> _SELECTED PASSAGE_:
BEGIN
Return a LinearFilter object:

(1) Canonical correlation analysis with, as input, real or complex:

covariance matrix Cx of dimension $n_x⋅n_x$,
covariance matrix Cy of dimension $n_y⋅n_y$ and
cross-covariance matrix Cxy of dimension $n_x⋅n_y$.

Cx and Cy must be flagged as Symmetric, if real or Hermitian, if real or complex, see data input. Instead Cxy is a generic Matrix object since it is not symmetric/Hermitian, left alone square.

eVarCx, eVarCy, eVar and eVarMeth are keyword optional arguments for defining the subspace dimension $p$. Particularly:

eVarCx and eVarCy are used to determine a subspace dimension in the whitening of Cx and Cy, i.e., in the first step of the two-step procedure descrived above in the solution section.
eVar is used to determine the final subspace dimension using the .arev vector given by Eq. [cca.5] here above.
eVarMeth applies to eVarCx, eVarCy and eVar.
END
> _GIVEN REQUEST 1_:
In the canonical correlation analysis passage, rewrite the stretch from "eVarCx and eVarCy" through "[cca.5] here above.", replacing "subspace dimension" with "reduced dimension".
> _GIVEN REQUEST 2_:
According to the canonical correlation analysis passage, what kind of object is the cross-covariance matrix Cxy?

> _GIVEN MATERIAL_:
BEGIN
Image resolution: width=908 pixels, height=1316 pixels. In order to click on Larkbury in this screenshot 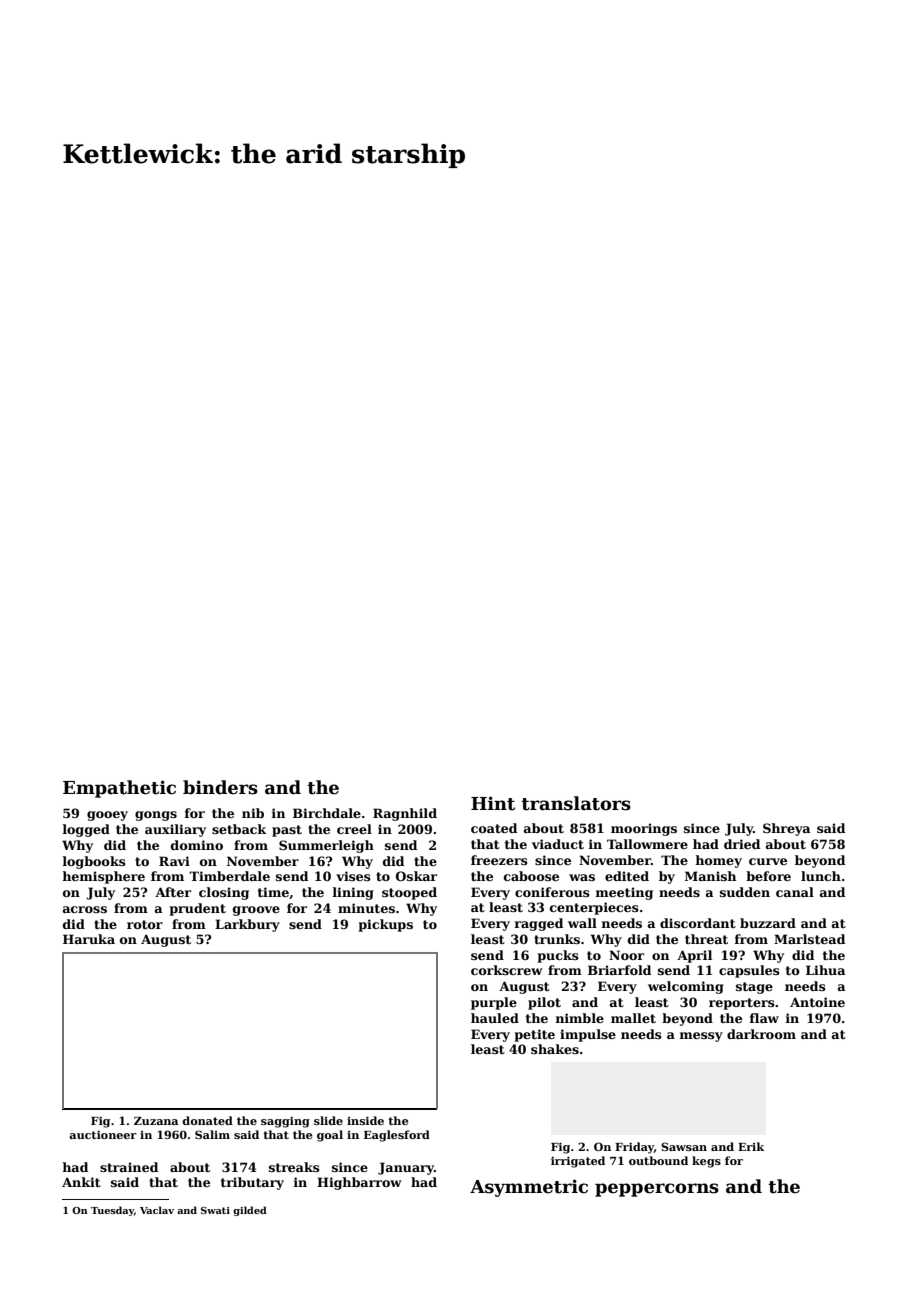, I will do `click(247, 925)`.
END
> _CORRECT RESPONSE 1_:
eVarCx and eVarCy are used to determine a reduced dimension in the whitening of Cx and Cy, i.e., in the first step of the two-step procedure descrived above in the solution section.
eVar is used to determine the final reduced dimension using the .arev vector given by Eq. [cca.5] here above.

> _CORRECT RESPONSE 2_:
Cxy is a generic Matrix object, because it is not symmetric or Hermitian.